[Stored data]
►

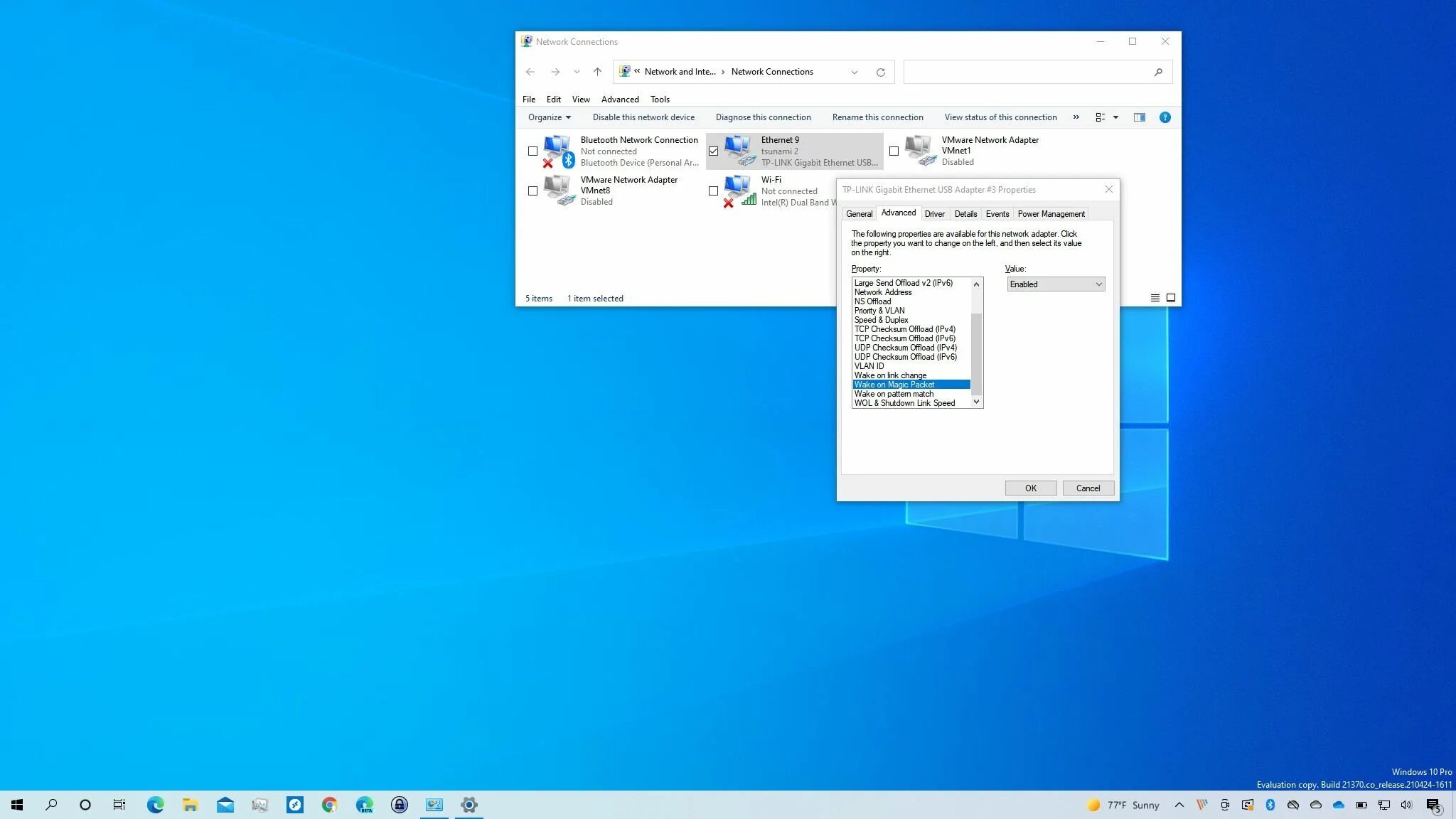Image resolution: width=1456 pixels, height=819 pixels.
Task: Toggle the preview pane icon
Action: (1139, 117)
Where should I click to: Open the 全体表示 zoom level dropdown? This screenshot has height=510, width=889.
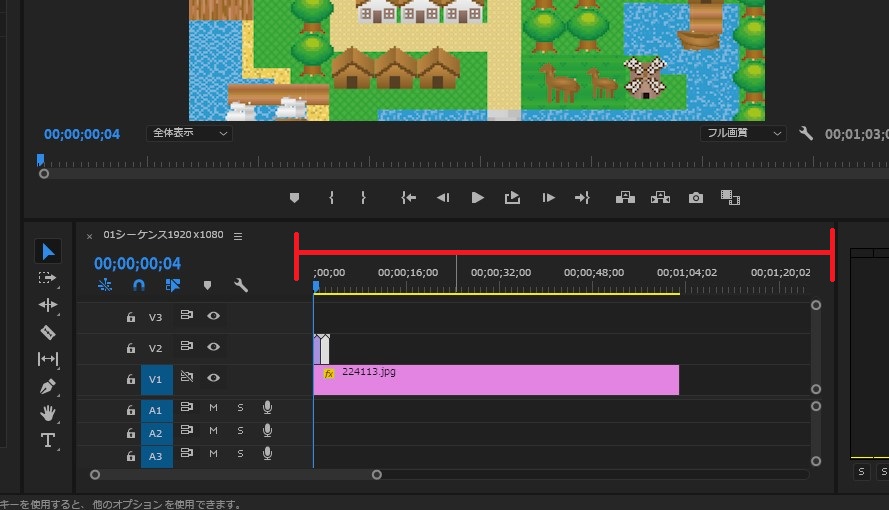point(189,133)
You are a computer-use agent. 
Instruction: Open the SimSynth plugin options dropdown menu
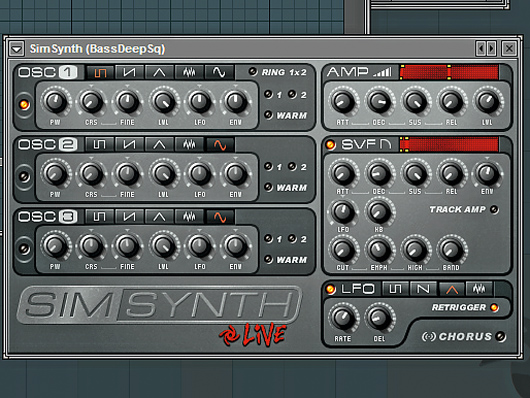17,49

◄

[Given problem] Copy all of the records above word for word, leaving out the pictures.

[Result of this task]
Image resolution: width=1456 pixels, height=819 pixels.
Task: Toggle the preview pane icon
Action: (1139, 117)
Where should I click to: Open the 全体表示 zoom level dropdown? This screenshot has height=510, width=889.
point(189,133)
You are a computer-use agent. 
Instruction: Open the SimSynth plugin options dropdown menu
17,49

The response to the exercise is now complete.